Project description:OBJECTIVES/HYPOTHESIS:To characterize the severity and natural history of hearing loss, and the prevalence of having a cochlear implant in a maturing cohort of individuals with enlarged vestibular aqueduct (EVA) and zero or one mutant allele of SLC26A4. STUDY DESIGN:Prospective cohort study of subjects ascertained between 1998 and 2015 at the National Institutes of Health Clinical Center. METHODS:Study subjects were 127 individuals (median age, 8 years; range, 0-59 years) with EVA in at least one ear. RESULTS:Ears with EVA and zero or one mutant allele of SLC26A4 had mean 0.5/1/2/4-kHz pure-tone averages of 62.6 and 52.9 dB HL, respectively, in contrast to EVA ears with two mutant alleles of SLC26A4 (88.1 dB HL; P < .01). This association was independent of age, sex, or side of EVA (P < .001).
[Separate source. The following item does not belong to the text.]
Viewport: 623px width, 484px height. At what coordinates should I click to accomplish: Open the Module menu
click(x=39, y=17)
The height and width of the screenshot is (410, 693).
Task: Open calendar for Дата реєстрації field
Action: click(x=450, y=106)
Natural history of hearing loss was not associated with number of mutant alleles (P = .94). The prevalence of having a cochlear implant was nine (12%) of 76, two (13%) of 15, and 12 (38%) of 32 subjects with zero, one, and two mutant alleles, respectively (P = .00833). This association was not independent (P = .534) but reflected underlying correlations with age at time of first audiogram (P = .003) or severity of hearing loss (P = .000). CONCLUSIONS:Ears with EVA and zero or one mutant allele of SLC26A4 have less severe hearing loss, no difference in prevalence of fluctuation, and a lower prevalence of cochlear implantation in comparison to ears with two mutant alleles of SLC26A4. LEVEL OF EVIDENCE:NA Laryngoscope, 127:E238-E243, 2017.